El migrante tan cerca del discurso político y tan lejos del bienestar

El migrante tan cerca del discurso político y tan lejos del bienestar

El día de hoy se celebran en Estados Unidos elecciones legislativas de medio término, un evento político que llama la atención global en el que se ponen en juego temas de agenda de la gran potencia pero también definitorios a nivel global.

Uno de los temas dominantes de esta campaña agresiva y hasta cierto punto violenta discursivamente hablando, ha sido la migración ilegal exponenciada las últimas dos semanas por el surgimiento de las caravanas humanas que salieron de los países que integran el triángulo del norte de Centroamérica.

En los spots de la publicidad de varios candidatos republicanos se les presenta como hordas de violadores, ladrones, narcotraficantes que constituyen una amenaza a la sociedad y familias estadounidenses y que solo Trump es capaz es detener y cuidar la frontera para que no ingresen.

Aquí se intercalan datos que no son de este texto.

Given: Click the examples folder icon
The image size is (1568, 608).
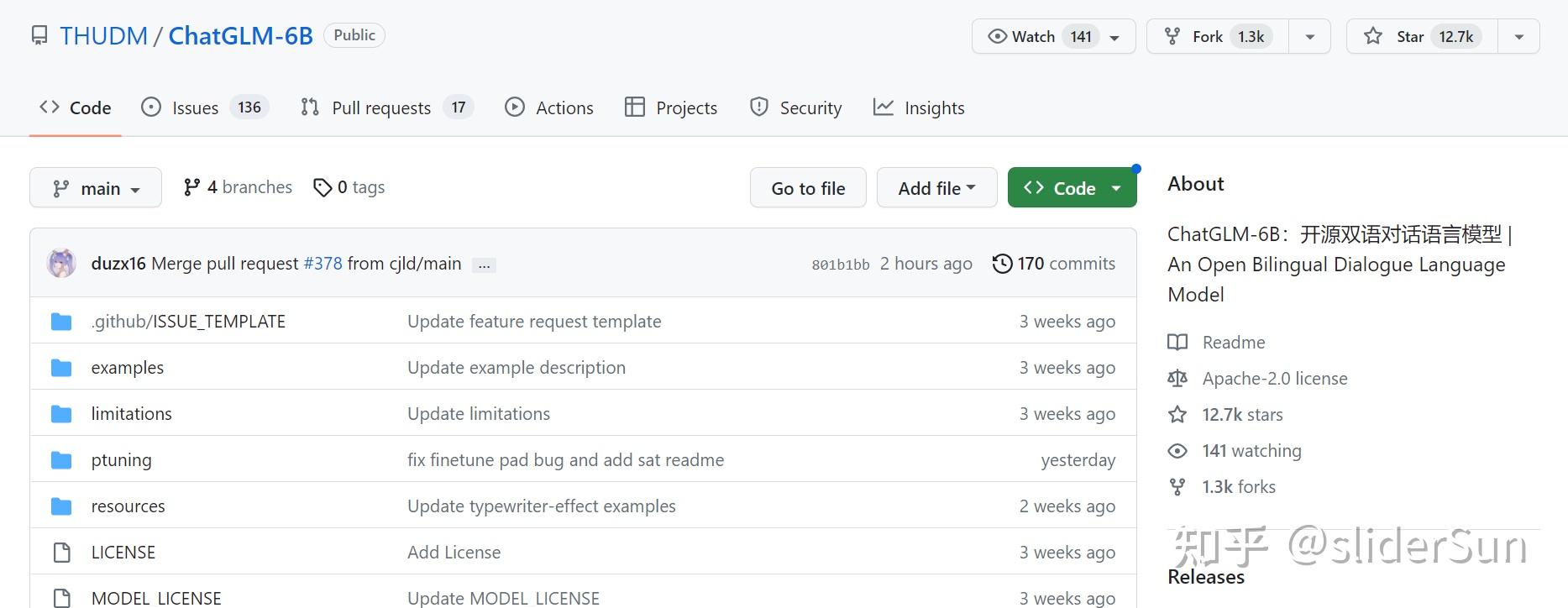Looking at the screenshot, I should 61,368.
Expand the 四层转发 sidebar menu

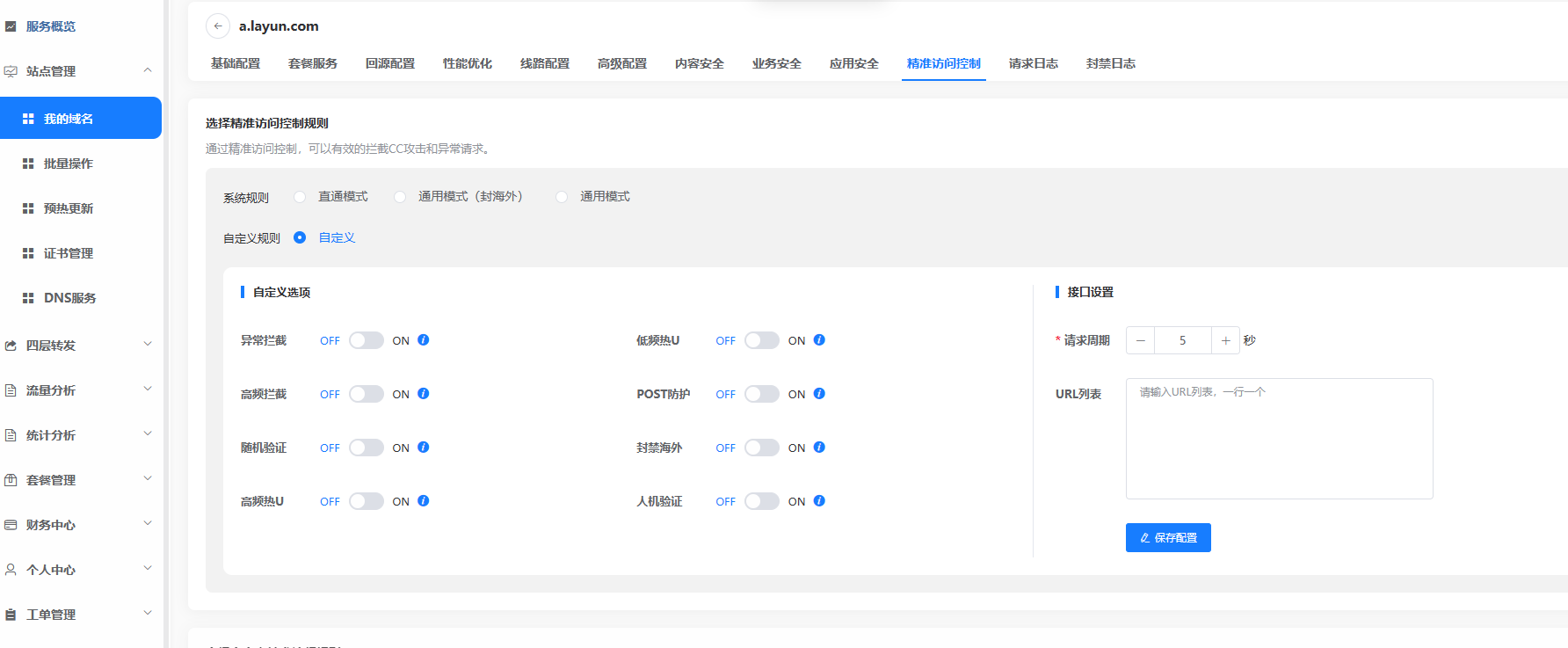pyautogui.click(x=79, y=346)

Sin duda, la migración ilegal en general pero particularmente la generado por la de los tres países centroamericanos pasó a ser tema de campaña interna de Estados Unidos siendo un foco de atención que se suma a la definida área de seguridad interna definida como prioridad.

Los migrantes mientras tanto ya no solo son grupos marginados e invisibilizados en sus países de origen de donde huyen por la falta de oportunidades de empleo y educación, sino a que ahora buscan entrar a un lugar donde les espera la estigmatizaron y la persecución.

En ambos lados, de donde huyen y a donde quieren ingresar, son objetos más que sujetos según la conveniencia política del momento. Los gobiernos de los países centroamericanos son incapaces de articular un plan creíble para frenar las olas migratorias y se conformar con seguir presentando excusas a Washington de su falta de resultados, eso si nunca olvidan visitarlos en las principales ciudades del norte pidiendo el voto y ofreciéndoles lo que nunca cumplen.

En Estados Unidos la oferta más atractiva es la de los políticos que ofrecen criminalizar y castigar ejemplarmente a los inmigrantes ilegales y de quienes se suman a la idea de construir un muro para impedir su ingreso. O sea que ni aquí ni allá se avizora nada bueno para quienes no encuentran lugar para asegurarse una vida digna en su propia tierra, condenándolos a ser forasteros permanentes.